Filtering dataframe row by row procedurally?

Suppose i have a dataframe which i want to filter using, let’s say, interquartile range, and i want to do it for each column (so if one element is filtered out it’s whole row is filteed out with it), but i don’t know which columns does the df have, or even how many. How would you do that?
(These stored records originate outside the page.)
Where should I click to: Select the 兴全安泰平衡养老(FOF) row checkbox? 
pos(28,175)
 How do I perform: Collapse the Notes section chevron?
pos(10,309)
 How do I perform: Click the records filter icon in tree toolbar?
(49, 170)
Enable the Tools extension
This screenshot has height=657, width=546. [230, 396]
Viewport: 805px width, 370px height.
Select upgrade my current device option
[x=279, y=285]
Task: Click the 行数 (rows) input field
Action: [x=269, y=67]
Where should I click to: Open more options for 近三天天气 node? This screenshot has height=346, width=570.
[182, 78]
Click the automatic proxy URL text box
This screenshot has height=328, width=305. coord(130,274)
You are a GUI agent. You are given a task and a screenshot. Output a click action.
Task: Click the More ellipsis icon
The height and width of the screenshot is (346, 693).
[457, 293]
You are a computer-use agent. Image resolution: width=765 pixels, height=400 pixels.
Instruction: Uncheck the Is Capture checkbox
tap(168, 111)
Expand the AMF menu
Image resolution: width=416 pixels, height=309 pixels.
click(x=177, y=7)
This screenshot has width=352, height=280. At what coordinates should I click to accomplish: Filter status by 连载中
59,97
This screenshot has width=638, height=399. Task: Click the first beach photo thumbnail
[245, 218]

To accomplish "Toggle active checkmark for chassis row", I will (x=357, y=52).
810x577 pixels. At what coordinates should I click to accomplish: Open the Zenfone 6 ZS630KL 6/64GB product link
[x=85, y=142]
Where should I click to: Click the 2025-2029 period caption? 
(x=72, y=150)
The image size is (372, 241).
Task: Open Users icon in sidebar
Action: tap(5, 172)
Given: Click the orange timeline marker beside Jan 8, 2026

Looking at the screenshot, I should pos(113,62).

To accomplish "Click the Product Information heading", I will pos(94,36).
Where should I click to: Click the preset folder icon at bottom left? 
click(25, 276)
Here’s an easy solution, without any special functions


julia> df = DataFrame(rand(100, 10), :auto);

julia> function iqr_filter(x)
           q01, q99 = quantile(x, (0.01, 0.99))
           @. (x < q01) | (x > q99)
       end;

julia> to_filter = fill(false, nrow(df));

julia> for col in eachcol(df)
           to_filter .= to_filter .| iqr_filter(col)
       end;

julia> mean(to_filter)
0.17

julia> df[to_filter, :]

This solution uses chaining and DataFramesMeta.jl transformations, but is probably over-complicated

julia> @chain df begin 
           # Add an id column to model real-world usage
           @transform :id = string.("id_", eachindex($1))
           # Selects only numeric columns, could do something
           # different
           @aside begin
               numeric_cols = names(_, Number)
           end
           # Re-do logic from above, see AsTable docs
           @transform :to_filter = begin
               nt = AsTable(numeric_cols)
               x = fill(false, length(nt[1]))
               for col in nt
                   x .= x .| iqr_filter(col)
               end
               x
           end
           @rsubset :to_filter
       end
2 Likes

And here’s a complicated solution :smiley:

subset(df, (names(df) .=> [x -> quantile(df[!, c], 0.05) .< x .< quantile(df[!, c], 0.95) for c ∈ names(df)])...)
1 Like